Kilo vermek için herkesin deliler gibi uğraştığı dünyada sen ince bi insansındır ve bildiğin kilolu kişiler sana der ki; ayyy zayıfsın biraz kilo al.
Halbuki aynaya baksa kendisinin anormal benim ideal olduğumu anlayacak.
He bir de sonra gelip nasıl beslendiğimi, hangi sporları yaptığımı sorar.
kendini balık etli falan sanmalarına hiç girmiyorum zaten.
bu ne yaman çelişki demek istiyorum.
adam camiye giriyor namazını kılıyor, başkasının ayakkabıyı alıp gidiyor.
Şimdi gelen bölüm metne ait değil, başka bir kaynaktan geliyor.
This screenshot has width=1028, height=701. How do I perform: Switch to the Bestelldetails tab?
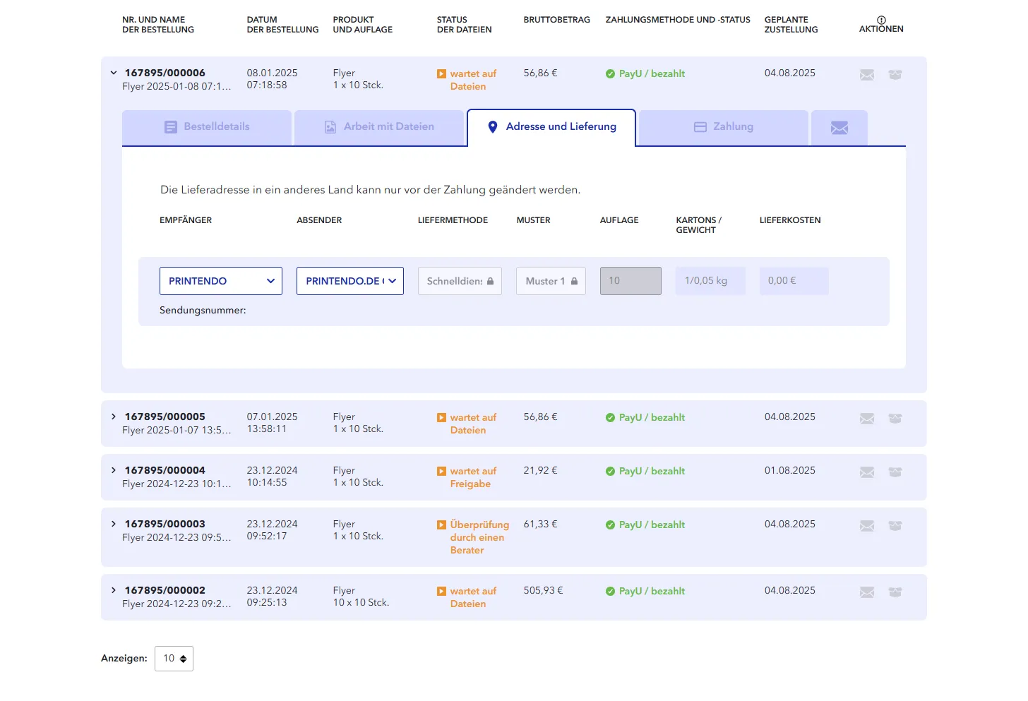[x=207, y=128]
adam günah'a giriyor tövbe ediyor, ertesi gün tekrar günah'a giriyor yine tövbe ediyor.
iyi niyetin suistimal edilmesidir, birine yardım etmek için adım atarsın ama o senin tüm prensiplerini, kurallarını ayaklar altına alır. (bkz: vuralım bunları)
bir insanın yaşadığı duygu karmaşasıdır. bu kargaşa esnasında yakın çevrede bulunan yaklaşık 10 insanın anlam verme mekanizması çöker. duygu karmaşası yaşamak kadar anlamsız bir şey yok.
napıyorsun sorusuna verilen - iyi, sen.. cevabı
ayak fetişlerinin ruhsal durumu.
anneannenin evinde yüzüne bile bakmadığımız büyüyünce yok pahasına satın alınan antika radyolar.
kemal kılıçdaroğlu nun anamuhalefet partisine genel başkan olması.
melih gökçek gibi yetersizin başkente başkan olması.
sabri nin ısrarla orta açmaya çalışması.
nihat doğan ın kendini filozof sanması vs.
herşeye itiraz eden hiçbirşey beğenmeyen kendisi de birşey üretemeyip teklif edemeyen tipler. abi yapma akademik bir ortam, medeni bir tartışma ortamı... yapma! itiraz et ama herşeye değil...
yenilebilecek en zararlı ve yağlı yemekleri söyleyip, içeceğini sipariş ederken de kolasını ''diyet kola olsun ama'' diye belirten insanın amacını cidden anlamlandıramıyorum.